Killebrew's last season, 1975, was the one in which he turned 39. Harmon hit 14 homers that year. Cruz turned 39 last July 1 and finished the season with 41 homers. In the last five years of his career, Harmon hit 86 homers. Over the past five seasons Cruz has hit 204 home runs. If we define "second half of 30s" as the five baseball seasons during which the two men had their 35th through 39th birthdays, then the home run comparison for the second half of their 30s is: Cruz, 204; Killebrew, 86.
The comparison at the front end of their careers is similarly striking. Cruz hit his first 6 big-league homers in the year he turned 26. I've noted that Harmon finished the corresponding season with 178 career homers. It's also true that in the year he turned 26 Harmon led the American League with 48 homers. It was the second time he had led the league in homers. He'd won the home run crown three years earlier, with 42 in 1959, and in the intervening two seasons had hammered out 77 more.

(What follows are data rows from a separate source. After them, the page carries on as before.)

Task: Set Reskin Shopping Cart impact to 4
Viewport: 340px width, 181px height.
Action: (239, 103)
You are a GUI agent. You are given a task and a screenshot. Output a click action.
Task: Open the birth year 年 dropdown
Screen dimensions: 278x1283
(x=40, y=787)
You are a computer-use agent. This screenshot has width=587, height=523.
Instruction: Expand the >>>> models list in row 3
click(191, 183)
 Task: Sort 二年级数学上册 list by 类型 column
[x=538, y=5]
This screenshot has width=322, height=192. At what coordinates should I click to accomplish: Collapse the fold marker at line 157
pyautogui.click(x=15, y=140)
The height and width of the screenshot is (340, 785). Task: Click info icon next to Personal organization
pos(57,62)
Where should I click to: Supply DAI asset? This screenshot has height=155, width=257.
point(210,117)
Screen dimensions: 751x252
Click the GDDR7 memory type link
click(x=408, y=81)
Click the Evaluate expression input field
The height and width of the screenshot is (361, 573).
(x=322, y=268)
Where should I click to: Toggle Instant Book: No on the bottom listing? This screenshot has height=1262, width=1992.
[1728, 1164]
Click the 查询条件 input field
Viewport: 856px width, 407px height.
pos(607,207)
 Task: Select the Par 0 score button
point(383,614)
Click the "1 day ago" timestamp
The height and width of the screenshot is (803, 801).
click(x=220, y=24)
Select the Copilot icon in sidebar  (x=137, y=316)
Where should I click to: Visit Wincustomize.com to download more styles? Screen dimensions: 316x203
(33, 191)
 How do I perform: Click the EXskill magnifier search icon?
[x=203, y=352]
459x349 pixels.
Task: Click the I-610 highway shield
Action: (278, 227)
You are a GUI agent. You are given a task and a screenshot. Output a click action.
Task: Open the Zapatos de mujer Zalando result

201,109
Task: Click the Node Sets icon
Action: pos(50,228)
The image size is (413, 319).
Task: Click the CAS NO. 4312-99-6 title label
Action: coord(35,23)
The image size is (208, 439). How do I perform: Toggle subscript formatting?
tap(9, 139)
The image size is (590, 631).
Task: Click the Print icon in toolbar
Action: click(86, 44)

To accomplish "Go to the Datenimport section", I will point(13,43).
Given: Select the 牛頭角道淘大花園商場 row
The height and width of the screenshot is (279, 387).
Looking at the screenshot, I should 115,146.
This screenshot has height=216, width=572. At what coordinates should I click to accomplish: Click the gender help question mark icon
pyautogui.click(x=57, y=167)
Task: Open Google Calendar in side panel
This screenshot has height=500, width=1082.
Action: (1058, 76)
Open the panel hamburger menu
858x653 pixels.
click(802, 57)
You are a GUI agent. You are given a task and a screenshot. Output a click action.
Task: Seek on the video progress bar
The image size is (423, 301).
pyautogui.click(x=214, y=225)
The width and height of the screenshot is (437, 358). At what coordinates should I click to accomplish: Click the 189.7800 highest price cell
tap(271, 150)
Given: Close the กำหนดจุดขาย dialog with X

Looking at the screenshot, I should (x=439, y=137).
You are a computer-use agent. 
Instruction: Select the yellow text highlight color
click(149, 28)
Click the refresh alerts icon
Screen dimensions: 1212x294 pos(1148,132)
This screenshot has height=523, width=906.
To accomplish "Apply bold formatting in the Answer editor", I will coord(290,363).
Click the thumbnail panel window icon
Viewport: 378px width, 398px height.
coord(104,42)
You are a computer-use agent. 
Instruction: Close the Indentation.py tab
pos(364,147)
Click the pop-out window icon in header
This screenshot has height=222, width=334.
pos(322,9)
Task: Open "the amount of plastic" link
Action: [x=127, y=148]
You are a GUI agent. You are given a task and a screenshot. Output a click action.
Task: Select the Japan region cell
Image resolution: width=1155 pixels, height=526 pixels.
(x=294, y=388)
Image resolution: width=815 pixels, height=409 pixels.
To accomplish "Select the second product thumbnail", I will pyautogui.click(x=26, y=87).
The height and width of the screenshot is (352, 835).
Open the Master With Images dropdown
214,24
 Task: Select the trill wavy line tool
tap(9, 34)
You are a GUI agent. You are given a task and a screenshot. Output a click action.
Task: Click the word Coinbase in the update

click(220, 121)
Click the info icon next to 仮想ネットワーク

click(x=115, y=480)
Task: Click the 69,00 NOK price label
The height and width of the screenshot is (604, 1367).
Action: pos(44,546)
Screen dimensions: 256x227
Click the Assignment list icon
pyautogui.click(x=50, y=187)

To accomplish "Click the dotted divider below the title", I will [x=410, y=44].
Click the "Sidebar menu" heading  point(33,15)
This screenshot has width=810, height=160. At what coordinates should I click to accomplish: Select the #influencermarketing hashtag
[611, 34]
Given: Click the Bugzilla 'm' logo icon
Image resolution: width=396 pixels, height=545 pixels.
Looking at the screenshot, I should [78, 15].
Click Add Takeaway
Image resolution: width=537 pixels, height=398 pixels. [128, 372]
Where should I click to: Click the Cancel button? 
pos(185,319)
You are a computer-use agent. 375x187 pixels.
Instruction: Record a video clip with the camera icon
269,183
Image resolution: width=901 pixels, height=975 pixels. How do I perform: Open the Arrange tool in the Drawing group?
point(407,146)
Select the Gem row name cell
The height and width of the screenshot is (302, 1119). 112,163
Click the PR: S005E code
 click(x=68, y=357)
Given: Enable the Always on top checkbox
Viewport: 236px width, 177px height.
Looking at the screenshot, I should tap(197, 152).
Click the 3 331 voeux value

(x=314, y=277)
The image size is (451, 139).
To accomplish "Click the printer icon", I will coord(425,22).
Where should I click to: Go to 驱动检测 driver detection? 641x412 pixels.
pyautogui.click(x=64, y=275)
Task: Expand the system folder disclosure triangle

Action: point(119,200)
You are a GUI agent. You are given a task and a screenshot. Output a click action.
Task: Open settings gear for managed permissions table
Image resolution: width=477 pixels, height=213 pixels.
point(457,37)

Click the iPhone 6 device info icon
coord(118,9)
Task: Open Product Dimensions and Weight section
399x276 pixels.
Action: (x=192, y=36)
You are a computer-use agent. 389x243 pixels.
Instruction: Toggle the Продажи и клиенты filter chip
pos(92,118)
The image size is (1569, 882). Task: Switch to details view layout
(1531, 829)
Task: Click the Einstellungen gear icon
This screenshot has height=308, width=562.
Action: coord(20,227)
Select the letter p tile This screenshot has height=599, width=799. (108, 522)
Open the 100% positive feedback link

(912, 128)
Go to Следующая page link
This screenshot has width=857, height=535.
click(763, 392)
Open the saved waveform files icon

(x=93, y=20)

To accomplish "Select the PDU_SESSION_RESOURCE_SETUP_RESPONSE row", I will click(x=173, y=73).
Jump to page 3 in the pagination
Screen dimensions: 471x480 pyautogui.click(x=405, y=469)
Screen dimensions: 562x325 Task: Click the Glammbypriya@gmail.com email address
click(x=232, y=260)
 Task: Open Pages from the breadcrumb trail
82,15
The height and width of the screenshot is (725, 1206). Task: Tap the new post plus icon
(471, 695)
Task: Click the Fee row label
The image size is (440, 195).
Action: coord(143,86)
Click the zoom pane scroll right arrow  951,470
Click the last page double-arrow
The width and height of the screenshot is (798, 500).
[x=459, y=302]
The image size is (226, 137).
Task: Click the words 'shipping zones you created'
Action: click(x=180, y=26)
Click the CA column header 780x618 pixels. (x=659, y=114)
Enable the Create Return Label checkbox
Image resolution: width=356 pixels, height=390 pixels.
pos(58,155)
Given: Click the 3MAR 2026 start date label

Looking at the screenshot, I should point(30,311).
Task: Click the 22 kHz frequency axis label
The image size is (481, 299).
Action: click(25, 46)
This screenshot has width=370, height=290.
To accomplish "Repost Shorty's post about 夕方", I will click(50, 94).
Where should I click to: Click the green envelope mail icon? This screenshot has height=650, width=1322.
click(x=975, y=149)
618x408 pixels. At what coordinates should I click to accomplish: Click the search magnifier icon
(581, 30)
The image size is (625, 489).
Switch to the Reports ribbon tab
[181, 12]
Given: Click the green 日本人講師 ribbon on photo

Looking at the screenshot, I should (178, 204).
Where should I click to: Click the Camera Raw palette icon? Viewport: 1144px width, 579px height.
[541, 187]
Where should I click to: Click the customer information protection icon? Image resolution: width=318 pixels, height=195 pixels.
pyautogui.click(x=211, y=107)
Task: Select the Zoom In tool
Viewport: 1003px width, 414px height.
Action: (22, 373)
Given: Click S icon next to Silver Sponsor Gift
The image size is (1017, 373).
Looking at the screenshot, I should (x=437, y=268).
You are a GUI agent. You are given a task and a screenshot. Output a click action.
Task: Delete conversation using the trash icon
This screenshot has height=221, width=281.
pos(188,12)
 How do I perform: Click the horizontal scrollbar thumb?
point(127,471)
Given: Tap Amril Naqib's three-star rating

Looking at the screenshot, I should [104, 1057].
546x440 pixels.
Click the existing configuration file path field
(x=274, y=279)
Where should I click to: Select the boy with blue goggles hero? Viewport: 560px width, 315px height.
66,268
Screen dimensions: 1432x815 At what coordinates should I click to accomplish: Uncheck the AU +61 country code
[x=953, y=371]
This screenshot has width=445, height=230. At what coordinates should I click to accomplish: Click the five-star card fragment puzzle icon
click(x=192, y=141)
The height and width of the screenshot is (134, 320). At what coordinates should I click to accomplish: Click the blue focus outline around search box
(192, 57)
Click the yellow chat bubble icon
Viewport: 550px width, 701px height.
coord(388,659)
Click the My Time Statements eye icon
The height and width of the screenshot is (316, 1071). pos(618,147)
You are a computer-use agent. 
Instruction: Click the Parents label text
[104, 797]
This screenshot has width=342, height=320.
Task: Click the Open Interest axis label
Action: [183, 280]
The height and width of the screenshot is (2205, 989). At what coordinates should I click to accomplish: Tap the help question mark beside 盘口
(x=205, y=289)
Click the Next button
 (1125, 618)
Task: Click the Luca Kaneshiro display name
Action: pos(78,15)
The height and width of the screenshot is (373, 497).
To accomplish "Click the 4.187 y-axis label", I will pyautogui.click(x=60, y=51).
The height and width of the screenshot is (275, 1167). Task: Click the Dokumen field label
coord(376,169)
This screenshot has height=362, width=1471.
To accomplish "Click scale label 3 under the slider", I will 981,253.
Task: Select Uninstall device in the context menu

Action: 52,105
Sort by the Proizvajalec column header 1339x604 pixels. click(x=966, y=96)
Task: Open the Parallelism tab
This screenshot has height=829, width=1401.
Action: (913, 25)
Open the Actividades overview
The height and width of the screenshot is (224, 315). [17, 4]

Cruz's career now extends over 15 seasons, from when he was 25 to 39. If you project his average home run total over the last five seasons across his whole career, he'd have 600 big-league home runs. His actual total is 401. Good luck finding another player who was more productive from ages 35 to 39 than from 25 to 34. Cruz, however, has been way more productive in his late 30s than he was in his late 20s. I think he's probably the most remarkable late bloomer in the history of the game. Ted Williams batted .388 in 1957, the year he turned 39—but, then, he'd batted .406 sixteen years earlier, when he was 23. Cruz was 25 when he played in his first big-league game.